*** Opening of DATA EXTRACT ***
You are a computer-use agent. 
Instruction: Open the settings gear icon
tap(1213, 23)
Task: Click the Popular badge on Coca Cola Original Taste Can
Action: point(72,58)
*** Close of DATA EXTRACT ***
▸ **DIRECTIONS FOR THIS TASK**:
Retype every line of the listing above exactly as given.

▸ **REPLY TO THE TASK**:
You are a computer-use agent. 
Instruction: Open the settings gear icon
tap(1213, 23)
Task: Click the Popular badge on Coca Cola Original Taste Can
Action: point(72,58)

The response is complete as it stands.